Researcher teams from the National Taiwan University (NTU) and National Tsing Hua University (NTHU) have announced they have synthesised a platinum complex compound that can form a linear array able to extend efficient light-emitting wavelengths to the near infrared (IR) spectrum (740nm).
According to news reports this achievement advances the "world record" of the efficiency of near IR OLED and is considered a "breakthrough" in an emission energy as previously OLED materials used emitted little or no light when their light-emitting energy gap moved close to the near IR end of the spectrum and as well as experiencing a large decay of light from exciton-phonon coupling.
The platinum complex developed results in a large reduction in the impact of exciton-phonon coupling, and consequently allowing efficient light emission at the near IR spectrum.
Figure: NTU and NTHU - a, J–V–R characteristics. b, EQE and PCE as a function of brightness. c, Maximum radiance with and without a hemisphere light out-coupling structure. d, Operation of the ∼740 nm OLED using Pt(II) complex 1.
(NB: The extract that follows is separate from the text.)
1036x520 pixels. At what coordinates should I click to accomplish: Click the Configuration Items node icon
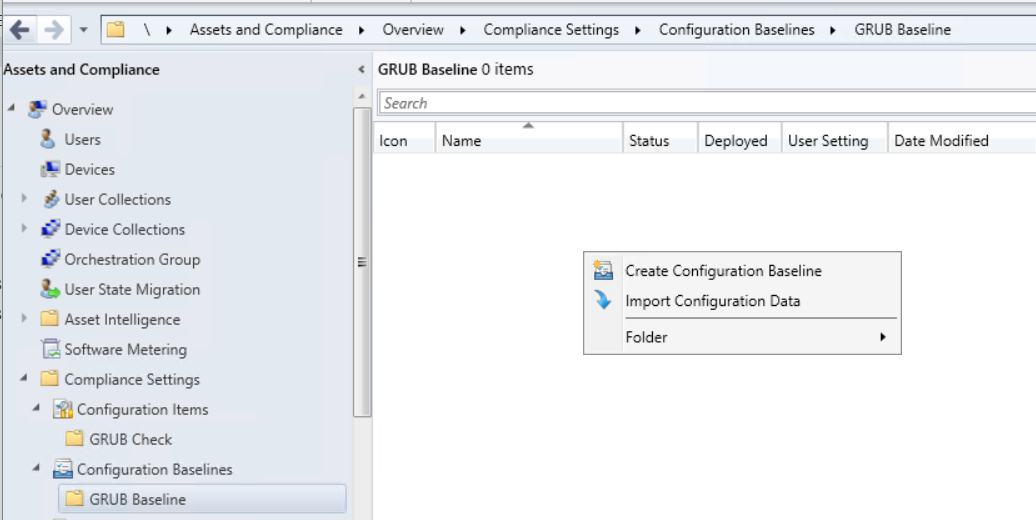click(x=62, y=410)
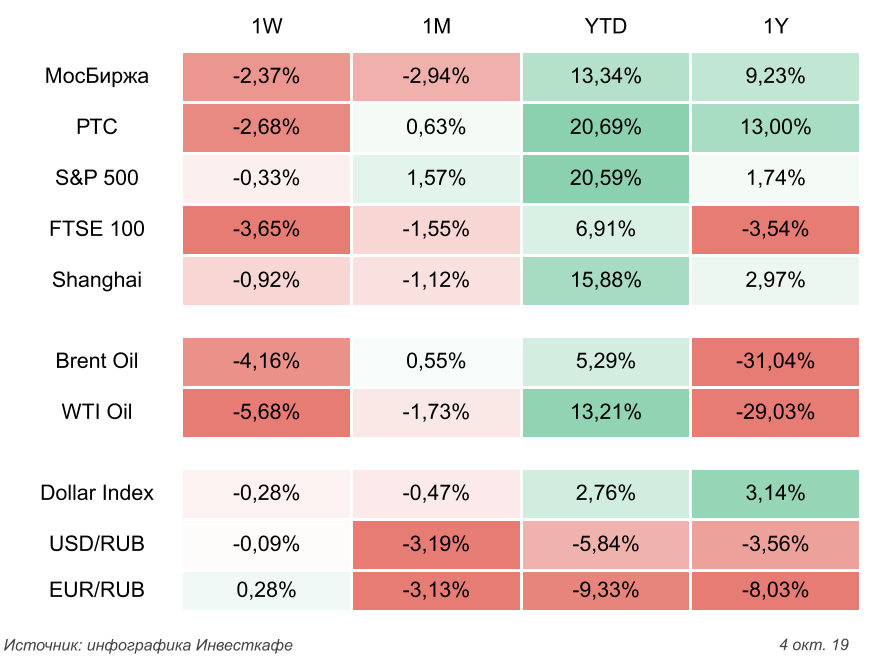
Task: Select the red -31,04% Brent Oil cell
Action: (x=775, y=361)
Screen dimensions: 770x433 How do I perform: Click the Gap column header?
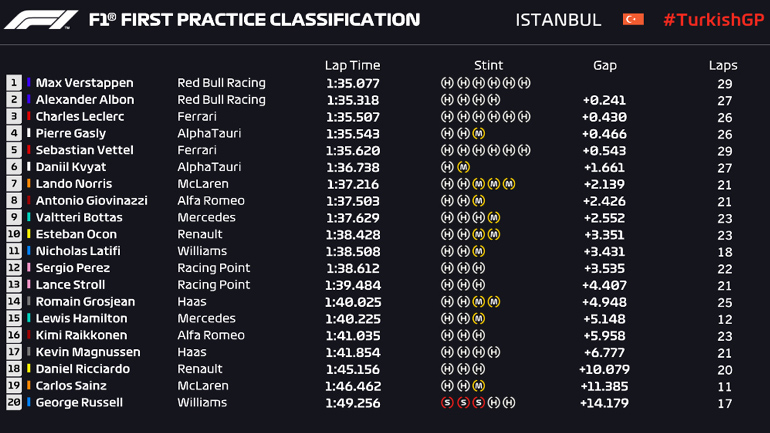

Near IR OLEDs are important because they hold the potential to be suitable in a wide range of applications - such as:
- vehicle proximity sensors
- medical applications - as near IR light can penetrate organic tissues such as skin
- night-vision devices
Kiet Tuong Ly | Ren-Wu Chen-Cheng | Hao-Wu Lin | Yu-Jeng Shiau | Shih-Hung Liu | Pi-Tai Chou | Cheng-Si Tsao | Yu-Ching Huang | Yun Chi
Nature Photonics (2016) | doi:10.1038/nphoton.2016.230
Received 30 June 2016 | Accepted 17 October 2016 | Published online 28 November 2016
Bright and efficient organic emitters of near-infrared light would be of use in applications ranging from biological imaging and medical therapy to night-vision devices. Here we report how a new class of Pt(II) complex phosphors have enabled the fabrication of organic light-emitting diodes that emit light at 740 nm with very high efficiency and radiance due to a high photoluminescence quantum yield of ∼81% and a highly preferred horizontal dipole orientation. The best devices exhibited an external quantum efficiency of 24 ± 1% in a normal planar organic light-emitting diode structure. The incorporation of a light out-coupling hemisphere structure further boosts the external quantum efficiency up to 55 ± 3%.